• REQUIRED TASK A:
In the iPhone SE launch article, what phone did Michael Zurru come to upgrade from?
• REQUIRED TASK B:
Write out the listing from its first line through the line holding "在线留言 (489, 365)", inclusive, and nothing past it. Keep every line as it is except the coordinate pairs, where each number is multiplied by 2.2 and rounded to a whole number, with halves rounded up.

• PASSAGE TO READ:

— start —

So, were Apple worshippers losing their religion? Doubtful. There should still be huge lines when Apple starts selling the iPhone 7 expected later this year. But Thursday's scene marks the first time that an Apple iPhone launch was just like every other phone launch: completely pedestrian.
The SE has a 4-inch display, the same smaller size as iPhone models from three years ago, and has just about all the same handy features as the bigger and more expensive iPhone 6S, which went on sale last fall. There wasn't all that much new here, but it's still a new iPhone, right? I felt compelled to show up at the store to get an impression of who might be interested in this new device.
Inside the store, a small crowd gathered around a table displaying the new phones. There, I spoke with Michael Zurru, 54, of Locarno, Switzerland, who was on vacation in New York. He had come to upgrade from a 3.5-inch iPhone 4S, a 2011 vintage now reaching old age in smartphone years that he's kept in service for more than four years.
"When I heard about this, I said, 'Oh finally,' " Zurru said, describing the smaller SE phone as more stable, more comfortable to hold and easier to fit in his pockets than a larger device.
I showed him my 4.7-inch iPhone 6, and he quickly asked: "And isn't it too big?"
I was soon kicked out of the store for showing up without an Apple public relations handler; Apple was unwilling to bend the rules even during a lesser holiday. As I exited, I met Daniel Aharonov, a 13-year-old student from Queens, who just bought a new iPhone SE to replace a recently purchased OnePlus phone with a wheezy battery.
"It's cheaper for the same quality of phone," he said, comparing the SE to the iPhone 6S, "just with a smaller screen."
The iPhone SE starts at $399, while the flagship iPhone 6S starts at $650.
So, does this mean smaller screens are back? No, not really.
But at least for these two customers, Christmas came early this year.

— end —

• RECORDS:
— start —

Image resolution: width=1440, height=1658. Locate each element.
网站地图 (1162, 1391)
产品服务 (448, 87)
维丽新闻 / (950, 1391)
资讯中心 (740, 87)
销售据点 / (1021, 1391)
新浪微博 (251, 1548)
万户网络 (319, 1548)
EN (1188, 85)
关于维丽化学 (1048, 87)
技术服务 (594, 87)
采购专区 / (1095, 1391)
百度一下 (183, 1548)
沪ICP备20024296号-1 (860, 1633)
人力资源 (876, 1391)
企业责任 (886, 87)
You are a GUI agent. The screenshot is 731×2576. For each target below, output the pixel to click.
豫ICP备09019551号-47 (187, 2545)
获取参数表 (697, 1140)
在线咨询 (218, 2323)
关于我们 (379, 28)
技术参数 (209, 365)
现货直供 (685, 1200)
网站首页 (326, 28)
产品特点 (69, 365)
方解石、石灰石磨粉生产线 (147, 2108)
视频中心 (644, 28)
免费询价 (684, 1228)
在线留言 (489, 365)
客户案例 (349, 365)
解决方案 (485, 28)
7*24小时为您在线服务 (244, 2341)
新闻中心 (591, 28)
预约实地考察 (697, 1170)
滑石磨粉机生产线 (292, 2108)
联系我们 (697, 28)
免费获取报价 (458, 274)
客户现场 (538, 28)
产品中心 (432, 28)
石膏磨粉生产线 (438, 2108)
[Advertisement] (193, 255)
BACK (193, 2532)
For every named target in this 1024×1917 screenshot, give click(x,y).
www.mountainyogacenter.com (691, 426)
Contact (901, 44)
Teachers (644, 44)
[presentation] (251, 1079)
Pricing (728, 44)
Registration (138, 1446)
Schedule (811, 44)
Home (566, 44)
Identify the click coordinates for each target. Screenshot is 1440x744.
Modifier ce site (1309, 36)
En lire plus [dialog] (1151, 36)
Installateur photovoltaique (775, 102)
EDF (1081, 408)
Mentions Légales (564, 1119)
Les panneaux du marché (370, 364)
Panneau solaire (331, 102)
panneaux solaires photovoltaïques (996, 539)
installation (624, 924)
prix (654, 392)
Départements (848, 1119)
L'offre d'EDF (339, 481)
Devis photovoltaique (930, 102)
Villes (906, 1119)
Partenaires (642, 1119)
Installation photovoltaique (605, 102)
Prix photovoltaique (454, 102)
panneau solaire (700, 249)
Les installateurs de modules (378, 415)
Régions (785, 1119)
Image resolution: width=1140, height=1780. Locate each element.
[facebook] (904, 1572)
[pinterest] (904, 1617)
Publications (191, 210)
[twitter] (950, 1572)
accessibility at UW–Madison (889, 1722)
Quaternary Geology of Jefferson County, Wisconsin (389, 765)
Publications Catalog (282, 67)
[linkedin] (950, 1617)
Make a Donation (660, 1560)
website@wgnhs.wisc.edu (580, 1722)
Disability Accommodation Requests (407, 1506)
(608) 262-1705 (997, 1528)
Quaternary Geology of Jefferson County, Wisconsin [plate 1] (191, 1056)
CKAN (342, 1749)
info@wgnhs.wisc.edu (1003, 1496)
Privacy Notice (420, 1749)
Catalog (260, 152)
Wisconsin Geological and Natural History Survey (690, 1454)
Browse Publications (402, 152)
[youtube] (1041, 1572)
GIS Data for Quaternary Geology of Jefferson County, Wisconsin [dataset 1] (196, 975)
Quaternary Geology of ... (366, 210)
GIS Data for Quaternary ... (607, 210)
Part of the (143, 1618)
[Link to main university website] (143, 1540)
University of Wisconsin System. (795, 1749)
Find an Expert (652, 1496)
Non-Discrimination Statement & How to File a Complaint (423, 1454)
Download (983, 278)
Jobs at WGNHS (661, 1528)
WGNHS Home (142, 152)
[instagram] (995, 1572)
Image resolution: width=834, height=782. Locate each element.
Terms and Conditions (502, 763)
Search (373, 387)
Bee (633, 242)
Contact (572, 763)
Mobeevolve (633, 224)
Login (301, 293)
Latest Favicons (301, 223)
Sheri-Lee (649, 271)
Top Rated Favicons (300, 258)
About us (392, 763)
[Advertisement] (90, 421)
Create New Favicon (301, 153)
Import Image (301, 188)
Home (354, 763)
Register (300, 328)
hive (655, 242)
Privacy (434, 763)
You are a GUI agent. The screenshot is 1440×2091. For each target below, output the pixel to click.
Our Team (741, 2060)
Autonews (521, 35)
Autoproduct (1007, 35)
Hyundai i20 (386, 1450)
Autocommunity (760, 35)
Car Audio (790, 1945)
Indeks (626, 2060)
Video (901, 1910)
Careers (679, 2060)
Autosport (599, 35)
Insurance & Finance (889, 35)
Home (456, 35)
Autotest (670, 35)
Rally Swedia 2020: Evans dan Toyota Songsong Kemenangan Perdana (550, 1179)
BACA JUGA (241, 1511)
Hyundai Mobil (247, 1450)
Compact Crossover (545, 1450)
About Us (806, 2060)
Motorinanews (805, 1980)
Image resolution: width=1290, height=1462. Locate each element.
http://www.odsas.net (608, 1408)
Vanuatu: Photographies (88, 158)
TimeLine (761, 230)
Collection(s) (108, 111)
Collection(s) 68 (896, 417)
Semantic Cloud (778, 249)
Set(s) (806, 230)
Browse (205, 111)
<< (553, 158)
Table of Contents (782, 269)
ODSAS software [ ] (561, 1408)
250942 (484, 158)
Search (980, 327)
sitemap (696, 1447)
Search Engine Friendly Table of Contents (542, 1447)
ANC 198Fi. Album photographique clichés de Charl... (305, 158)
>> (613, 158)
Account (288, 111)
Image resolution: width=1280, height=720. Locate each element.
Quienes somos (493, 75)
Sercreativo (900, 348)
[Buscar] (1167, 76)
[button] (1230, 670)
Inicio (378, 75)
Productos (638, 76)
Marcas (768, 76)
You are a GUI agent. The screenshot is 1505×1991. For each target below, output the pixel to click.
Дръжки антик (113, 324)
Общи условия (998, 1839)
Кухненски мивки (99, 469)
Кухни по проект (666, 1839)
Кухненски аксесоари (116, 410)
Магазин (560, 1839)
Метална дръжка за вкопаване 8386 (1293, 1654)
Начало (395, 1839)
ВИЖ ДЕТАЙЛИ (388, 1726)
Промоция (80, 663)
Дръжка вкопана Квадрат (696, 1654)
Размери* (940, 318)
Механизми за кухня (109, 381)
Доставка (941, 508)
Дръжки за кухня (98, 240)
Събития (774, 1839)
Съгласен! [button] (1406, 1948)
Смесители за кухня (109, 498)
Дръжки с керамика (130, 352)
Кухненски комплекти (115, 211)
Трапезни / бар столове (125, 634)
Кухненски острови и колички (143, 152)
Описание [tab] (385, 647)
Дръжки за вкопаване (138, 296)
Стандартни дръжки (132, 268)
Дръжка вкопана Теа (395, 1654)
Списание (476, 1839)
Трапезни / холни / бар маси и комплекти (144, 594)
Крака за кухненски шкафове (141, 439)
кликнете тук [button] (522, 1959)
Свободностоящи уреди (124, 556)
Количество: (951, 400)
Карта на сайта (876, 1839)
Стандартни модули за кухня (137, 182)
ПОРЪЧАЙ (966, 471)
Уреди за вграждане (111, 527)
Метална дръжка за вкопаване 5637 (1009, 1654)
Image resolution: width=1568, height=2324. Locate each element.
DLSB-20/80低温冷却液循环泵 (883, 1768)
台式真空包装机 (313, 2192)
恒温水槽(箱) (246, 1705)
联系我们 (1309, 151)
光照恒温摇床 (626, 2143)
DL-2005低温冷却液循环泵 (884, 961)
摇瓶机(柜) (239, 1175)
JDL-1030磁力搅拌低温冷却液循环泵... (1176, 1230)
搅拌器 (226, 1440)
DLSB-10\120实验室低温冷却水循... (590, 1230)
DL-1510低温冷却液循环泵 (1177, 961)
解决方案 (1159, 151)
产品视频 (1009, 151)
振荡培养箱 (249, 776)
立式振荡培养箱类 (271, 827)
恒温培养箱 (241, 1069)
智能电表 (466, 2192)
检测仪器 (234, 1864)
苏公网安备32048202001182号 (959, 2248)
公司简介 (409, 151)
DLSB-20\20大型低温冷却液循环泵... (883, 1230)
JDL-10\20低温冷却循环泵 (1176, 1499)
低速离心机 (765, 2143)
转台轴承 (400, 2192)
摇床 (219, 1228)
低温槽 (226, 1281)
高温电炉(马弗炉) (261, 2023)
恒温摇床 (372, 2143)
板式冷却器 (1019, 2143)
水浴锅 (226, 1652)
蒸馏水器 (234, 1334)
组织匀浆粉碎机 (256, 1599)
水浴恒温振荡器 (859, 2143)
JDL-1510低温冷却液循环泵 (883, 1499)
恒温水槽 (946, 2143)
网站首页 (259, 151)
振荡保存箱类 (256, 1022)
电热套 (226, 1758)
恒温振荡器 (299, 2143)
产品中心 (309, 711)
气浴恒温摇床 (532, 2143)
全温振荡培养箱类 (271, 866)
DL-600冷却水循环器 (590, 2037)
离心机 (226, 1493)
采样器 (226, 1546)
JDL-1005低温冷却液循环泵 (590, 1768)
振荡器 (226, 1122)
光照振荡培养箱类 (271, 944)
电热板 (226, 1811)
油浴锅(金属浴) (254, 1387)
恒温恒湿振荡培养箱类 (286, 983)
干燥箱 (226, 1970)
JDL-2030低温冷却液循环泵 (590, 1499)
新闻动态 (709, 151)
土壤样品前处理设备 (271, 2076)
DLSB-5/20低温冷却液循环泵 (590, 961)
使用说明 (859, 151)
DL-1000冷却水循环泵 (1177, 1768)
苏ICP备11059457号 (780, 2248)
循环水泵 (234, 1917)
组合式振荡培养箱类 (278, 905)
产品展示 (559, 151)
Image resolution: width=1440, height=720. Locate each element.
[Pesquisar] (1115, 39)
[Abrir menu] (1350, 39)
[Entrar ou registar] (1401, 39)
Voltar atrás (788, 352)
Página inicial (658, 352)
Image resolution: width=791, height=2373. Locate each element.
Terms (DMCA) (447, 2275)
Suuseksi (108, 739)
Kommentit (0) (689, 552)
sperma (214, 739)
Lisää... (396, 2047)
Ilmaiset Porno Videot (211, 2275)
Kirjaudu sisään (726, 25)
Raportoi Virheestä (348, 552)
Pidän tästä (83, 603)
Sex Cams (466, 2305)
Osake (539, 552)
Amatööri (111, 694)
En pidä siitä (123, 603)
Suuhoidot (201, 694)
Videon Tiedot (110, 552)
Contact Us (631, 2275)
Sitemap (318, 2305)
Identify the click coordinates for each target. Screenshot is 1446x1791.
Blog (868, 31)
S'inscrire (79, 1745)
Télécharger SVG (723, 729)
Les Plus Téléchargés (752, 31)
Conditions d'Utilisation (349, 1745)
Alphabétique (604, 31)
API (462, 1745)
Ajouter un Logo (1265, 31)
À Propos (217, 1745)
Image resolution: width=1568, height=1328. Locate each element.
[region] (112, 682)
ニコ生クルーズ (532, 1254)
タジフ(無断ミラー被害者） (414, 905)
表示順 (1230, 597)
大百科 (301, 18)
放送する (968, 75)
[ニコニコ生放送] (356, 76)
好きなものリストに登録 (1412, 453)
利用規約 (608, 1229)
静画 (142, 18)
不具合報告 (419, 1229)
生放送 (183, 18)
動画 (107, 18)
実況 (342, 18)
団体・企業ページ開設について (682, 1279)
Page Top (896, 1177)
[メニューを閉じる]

— end —

• EXERCISE SOLUTION A:
A 3.5-inch iPhone 4S.

• EXERCISE SOLUTION B:
Image resolution: width=1440, height=1658. Locate each element.
网站地图 (2556, 3060)
产品服务 (986, 191)
维丽新闻 / (2090, 3060)
资讯中心 (1628, 191)
销售据点 / (2246, 3060)
新浪微博 (552, 3406)
万户网络 (702, 3406)
EN (2614, 187)
关于维丽化学 (2306, 191)
技术服务 (1307, 191)
采购专区 / (2409, 3060)
百度一下 (403, 3406)
沪ICP备20024296号-1 (1892, 3593)
人力资源 (1927, 3060)
企业责任 (1949, 191)
You are a GUI agent. The screenshot is 731×2576. For each target below, output the pixel to click.
豫ICP备09019551号-47 (411, 5599)
获取参数表 (1533, 2508)
在线咨询 (480, 5111)
关于我们 (834, 62)
技术参数 (460, 803)
现货直供 (1507, 2640)
网站首页 (717, 62)
产品特点 (152, 803)
方解石、石灰石磨粉生产线 (323, 4638)
视频中心 (1417, 62)
免费询价 (1505, 2702)
在线留言 (1076, 803)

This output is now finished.